Representatives from the North West Company of Canada and the Pacific Fur Company of New York make the first ascent of the lower Columbia River for commercial purposes beginning on July 22, 1811.

  • By Jack and Claire Nisbet
  • Posted 10/18/2009
  • HistoryLink.org Essay 9180

From July 22 to 31, 1811, Canadian explorer David Thompson (1770-1857) ascends the lower Columbia River, accompanied by members of the Pacific Fur Company of New York, who have just established a post called Astoria near the mouth of the Columbia. Thompson, the fur agent in charge of the Columbia Department of the North West Company of Canada, has recently descended the Columbia from Kettle Falls, thereby determining that the river is navigable to the sea and that it will provide a viable trade route between the Pacific, the Inland Northwest, and Canada. Following his arrival at Astoria, Thompson and officials of the American company have negotiated a tentative arrangement for sharing the trade of the Columbia District.

 July 22: Off for the Interior

“July 22, Monday. A fine day. Arranged for setting off for the Interior ... . I pray Kind Providence to send us a good journey to my Family and Friends. At 1:24 PM set off” (Belyea, 157).

After a week’s sojourn at the mouth of the Columbia, David Thompson and his crew of Iroquois and French Canadians departed Astoria in company with David Stuart and eight men of the Pacific Fur Company, who were planning to establish a trading post somewhere upriver. The Americans had decided to travel upstream in company with the Nor’Westers "for the sake of mutual protection and safety, our party being too small to attempt anything of the kind by itself" (Ross, 115). Two Kootenai Indians who had arrived on the coast a month earlier rode along with the American party.

According to Alexander Ross, he and the two other clerks in the American party embarked in style: "After our canoes were laden, we moved down to the water’s edge -- one with a cloak on his arm, another with his umbrella, a third with pamphlets and newspapers for amusement, preparing, as we thought, for a trip of pleasure" (Ross, 116). The Astorians had purchased two dugout canoes from the local Chinook Indians, and the heavy boats proved "fickle" to paddlers accustomed to lighter craft. Loaded with more than a ton of trade goods, the dugouts began to take on water and soon ran ashore on the rocks of Tongue Point. The men lugged baggage and boats across the narrow isthmus to the other side, where they met Thompson’s men, who had successfully negotiated the point in their cedar plank canoe.

The Astorians reloaded and made a few more miles before a sandbar arrested their boat.

"Down came the mast, sail, and rigging about our ears ... cloaks and umbrellas, so gay in the morning, were now thrown aside for the paddle and carrying strap, and the pamphlets and newspapers went to the bottom" (Ross, 117).

July 23: A Very Steep Shore

Moving slowly against the current, with a sail to take advantage of the upriver wind, Thompson kept an eye on the volcanic cones of Mounts Rainier, St. Helens, and Hood as he carefully recorded the river courses in his notebook.

The two parties made better progress on the second day, but as evening came on, they couldn’t find a place to camp, for the high runoff had flooded the lowlands along both sides of the river. They finally pulled ashore "on a very steep Shore, we put up; with difficulty we could place the Goods, & all slept as I may say standing" (Belyea, 158). Alexander Ross, not as accustomed to uncomfortable campsites as the surveyor, wrote that "we passed a gloomy night -- drenched with wet, without fire, without supper, and without sleep" (Ross, 117).

[Instruction a]: Write out the listing from its first line through the line containing "The width and height of the screenshot is (1920, 1080). What", swapping "Image resolution" for "Screen size" and leaving everything else as is.

[Data for this exercise]:
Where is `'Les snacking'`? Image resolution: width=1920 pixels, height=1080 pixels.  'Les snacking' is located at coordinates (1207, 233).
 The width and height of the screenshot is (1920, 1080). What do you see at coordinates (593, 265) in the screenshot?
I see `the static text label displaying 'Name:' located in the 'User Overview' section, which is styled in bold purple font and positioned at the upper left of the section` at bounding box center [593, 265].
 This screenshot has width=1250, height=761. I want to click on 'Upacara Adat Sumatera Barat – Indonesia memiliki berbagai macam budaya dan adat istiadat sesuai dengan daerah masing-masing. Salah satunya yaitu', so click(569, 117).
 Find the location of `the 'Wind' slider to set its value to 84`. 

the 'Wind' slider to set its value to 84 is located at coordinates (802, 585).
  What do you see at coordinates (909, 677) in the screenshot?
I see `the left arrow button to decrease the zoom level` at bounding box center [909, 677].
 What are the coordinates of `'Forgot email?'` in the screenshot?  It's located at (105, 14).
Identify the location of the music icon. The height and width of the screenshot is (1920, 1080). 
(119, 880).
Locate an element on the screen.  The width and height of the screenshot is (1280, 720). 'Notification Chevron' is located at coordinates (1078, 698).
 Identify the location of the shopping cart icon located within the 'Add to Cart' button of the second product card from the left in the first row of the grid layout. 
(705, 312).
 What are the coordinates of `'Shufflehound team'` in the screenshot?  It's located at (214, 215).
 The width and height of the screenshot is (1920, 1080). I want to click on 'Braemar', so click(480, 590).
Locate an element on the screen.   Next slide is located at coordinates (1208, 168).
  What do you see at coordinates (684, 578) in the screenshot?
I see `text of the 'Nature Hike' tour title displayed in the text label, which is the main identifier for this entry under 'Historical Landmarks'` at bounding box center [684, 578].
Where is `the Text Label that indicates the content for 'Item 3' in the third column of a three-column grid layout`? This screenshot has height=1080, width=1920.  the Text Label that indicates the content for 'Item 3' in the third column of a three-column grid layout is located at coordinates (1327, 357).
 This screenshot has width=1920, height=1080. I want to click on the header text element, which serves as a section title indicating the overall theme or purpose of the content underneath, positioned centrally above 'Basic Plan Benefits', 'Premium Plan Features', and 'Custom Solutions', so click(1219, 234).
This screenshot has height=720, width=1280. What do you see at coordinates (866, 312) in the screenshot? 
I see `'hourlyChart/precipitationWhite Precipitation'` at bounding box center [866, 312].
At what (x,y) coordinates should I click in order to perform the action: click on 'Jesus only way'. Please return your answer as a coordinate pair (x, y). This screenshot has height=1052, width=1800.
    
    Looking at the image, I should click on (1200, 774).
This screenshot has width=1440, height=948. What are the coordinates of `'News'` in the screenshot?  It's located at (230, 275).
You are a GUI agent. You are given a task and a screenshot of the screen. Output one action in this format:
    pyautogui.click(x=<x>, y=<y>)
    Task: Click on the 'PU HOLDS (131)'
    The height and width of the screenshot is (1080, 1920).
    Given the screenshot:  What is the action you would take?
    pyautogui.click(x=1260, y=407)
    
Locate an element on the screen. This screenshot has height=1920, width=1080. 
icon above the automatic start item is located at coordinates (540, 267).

[Instruction b]: Carry on the account of David Thompson's 1811 ascent of the lower Columbia River from the point where it stops.

[Final result a]:
Where is `'Les snacking'`? Screen size: width=1920 pixels, height=1080 pixels.  'Les snacking' is located at coordinates (1207, 233).
 The width and height of the screenshot is (1920, 1080). What do you see at coordinates (593, 265) in the screenshot?

[Final result b]:
July 24: Cowlitz River to Willamette River


"July 24 Wednesday. A cloudy musketoe Morning" (Belyea, 158). Shortly after leaving camp, the parties noticed a rocky precipice near present-day Longview on the north shore of the river: "all over this rock -- top, sides, and bottom -- were placed canoes of all sorts and sizes, containing relics of the dead, the congregated dust of many ages" (Ross, 117). This burial site, known to white traders as Mount Coffin, was situated just downstream from the mouth of the Cowlitz River.

A few miles upstream, the paddlers passed another tribal cemetery on Coffin Rock, "an isolated rock, covered also with canoes and dead bodies. This sepulchral rock has a ghastly appearance, in the middle of the stream, and we rowed by it in silence" (Ross, 118). Toward evening, Thompson spotted the wide mouth of the "Wil ar bet" (Willamette) River and put ashore to camp.

July 25: Willamette River to Point Vancouver

After traversing the broad delta of the Willamette, the Nor'Westers and Astorians passed eight tribal canoes manned by fishermen seining with long nets who were pulling in ten or more salmon with each haul. The white men attempted to procure some fresh fish, but had no success. That evening, camped in a meadow  just downstream from Point Vancouver, Thompson was able to purchase split salmon from a nearby Indian camp "for Rings, Bells, Buttons & Tobacco" (Belyea, 159).

July 26 – 27: The Gorge

"A chain of huge black rocks rose perpendicularly from the water's edge ... hemmed in by these rocky heights, the current assumed double force, so that our paddles proved almost ineffectual" (Ross, 119).

Late in the second afternoon of hard paddling, Thompson alerted David Stuart that they needed to stop for the evening as they were approaching the foot of the "great Rapid" or Cascades of the Columbia (present site of Bonneville Dam). Leaving behind the wide meadows and low islands of the lower river, the canoes were now entering the Columbia Gorge.

The parties had just made camp when a canoe carrying a blind chief from a nearby village arrived for a smoke. As they were passing the pipe, two more canoes paddled by; David Stuart called out and asked if they would bring back some salmon, to which they agreed. When they never returned, Thompson, who had noticed unfriendly looks from other canoes they had encountered during the day, began to worry. "I suspected something wrong, and we kept ourselves ready to act as circumstances may require," he wrote (Thompson, Travels, ii.251). That evening he kept the canoes loaded and ready to shove off, but the night passed quietly.

July 28: Cascades of the Columbia

On the morning of July 28th, the two parties had proceeded about a half mile when they spotted four fishermen on shore and stopped to purchase a batch of fresh salmon for breakfast. Here Thompson learned the cause of the unfriendly looks from the day before.

"The four men addressed me; saying ... is it true that the white men, (looking at Mr Stuart and his Men) have brought with them the Small Pox to destroy us; and also two men of enormous size, who are on their way to us, overturning the Ground, and burying all the Villages and Lodges underneath it; is this true and are we all soon to die?"  (Thompson, Travels, iii.283).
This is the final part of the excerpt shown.